The Austin Chronicle

https://www.austinchronicle.com/music/2010-01-22/940854/

Casual Victim Pile: Austin 2010 (Matador)

By Audra Schroeder, January 22, 2010, Music

Austin 2010: Sounds both apocalyptic and Olympic, doesn't it? Our city's in an awkward place, on the long walk between skyward progress and preserving the past. Perhaps sensing a quake before it happens, Matador Records co-owner and local dweller Gerard Cosloy knows there's no better time than the present. Casual Victim Pile, as he stresses in the liner notes, isn't meant to be a definitive cultural document, but rather the findings of many archaeological digs along Red River over the last couple years. Entering the thunderdome are 17 locals and a couple Denton groups of the Beerland variety, heavy on decades of punk-drunk love.

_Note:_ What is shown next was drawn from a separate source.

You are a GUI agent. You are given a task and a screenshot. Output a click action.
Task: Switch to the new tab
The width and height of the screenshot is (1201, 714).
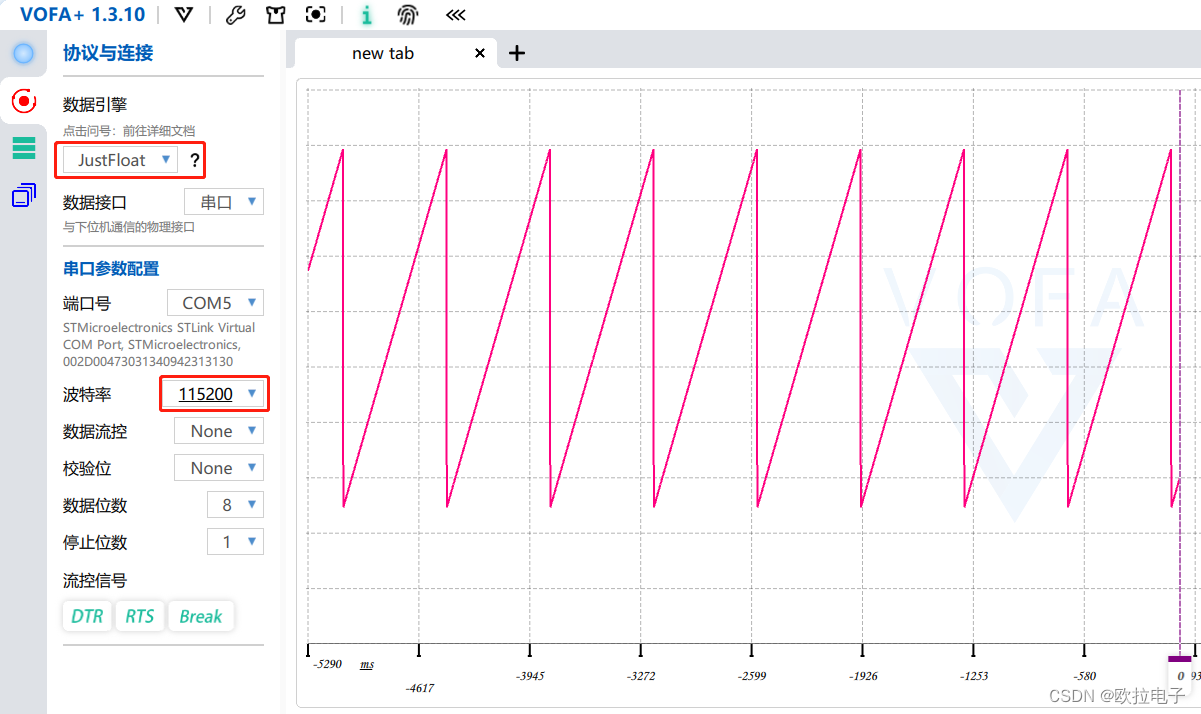pyautogui.click(x=383, y=53)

You hear ghosts of Matador (and Homestead) records past here, like Tre Orsi's Dinosaur Jr.-ish "The Engineer," Follow That Bird!'s tightly wound "The Ghosts That Wake You," or straight-up Sonic Youth paean "Hoboken Snow," by Kingdom of Suicide Lovers. New Matador roster boys Harlem reprise "Beautiful & Very Smart" from last year's Free Drugs, and Dikes of Holland's "Little City Girl" demands a full-length album from them this year. Then there's the three-minutes-or-less contingent: the blackout flail of the Stuffies' "No One's Gonna Miss You" and Wild America's "Drink It Dry" are pure Austin, while the No No No Hopes' "Nobody's Fool" and Teeners' (R.I.P.) "Nazis on Film" could be Raul's-era roilers. There's not a dud in the Pile.